I find, with regular (not higher output) humbuckers into the low input, the amp is quite clean till about 10:00 on the two volume controls. After that, it gets pretty distorted. But at 40W, that 10:00 setting is pretty loud. So yea, good pedal platform. It'll never be Twin Reverb clean, but tweed or JTM45 clean (which at least to me always sound less glassy and more hairy, if those words make sense).

Also, with the pull-to-cascade switch on the Mod1, you can get quite distorted at lower volumes, and even moreso using the 'attenuator' on the back. Just another option (that I don't personally use) for a few more flavors. There is some variety of sounds in there, but it isn't changeable on the fly, like a footswitchable amp. And not nearly the range of a Mesa. If you don't like the basic sound, the tone controls, etc. won't get you very far away from that.


----------



## isoneedacoffee (Oct 31, 2014)

Thanks High/Deaf for the detailed response. I'll be using PAFs, so I'm quite encouraged by this.

▸ **Instructions**:
**1.** In the amp thread, why does the first poster call the amp a good pedal platform?
**2.** According to the amp thread, up to what setting on the two volume controls does the amp stay quite clean with regular humbuckers in the low input?

▸ **Information shown**:

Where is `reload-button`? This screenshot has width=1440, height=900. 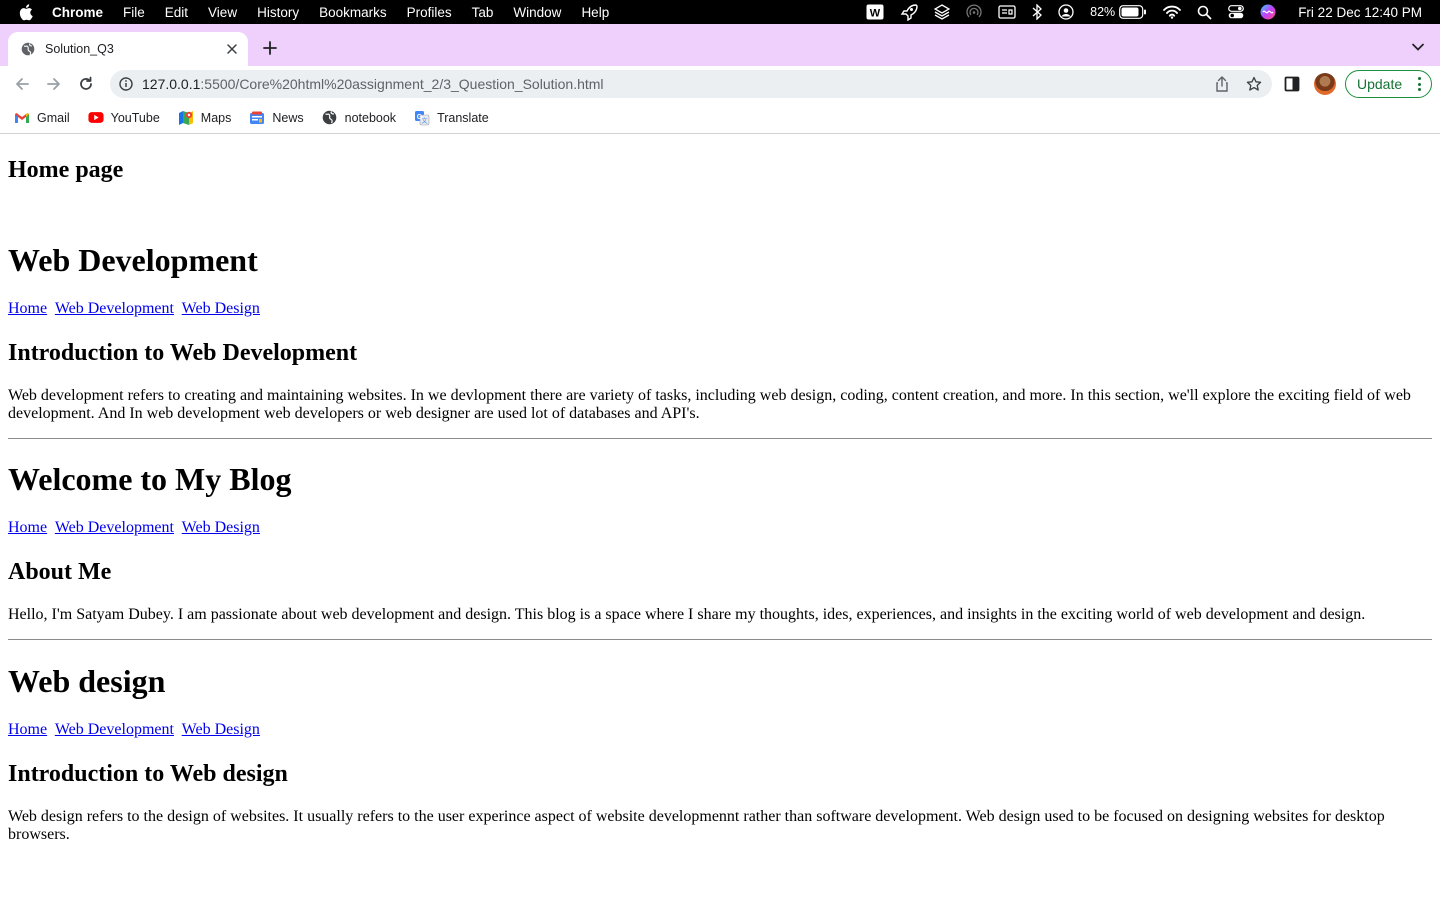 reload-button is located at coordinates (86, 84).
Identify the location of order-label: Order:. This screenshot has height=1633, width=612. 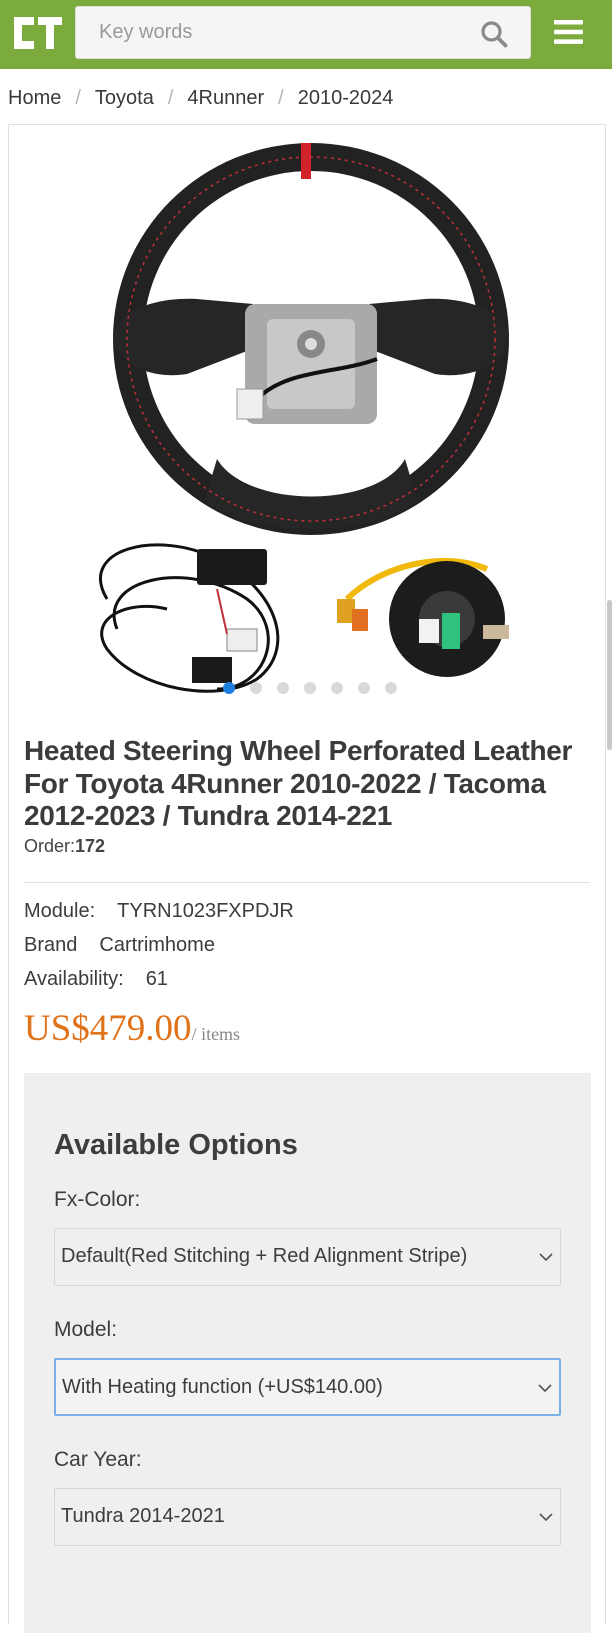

▸ **Responses by task**:
**1.** With regular humbuckers into the low input, the amp stays quite clean until about 10:00 on the two volume controls, and at 40W that setting is already pretty loud.

**2.** About 10:00.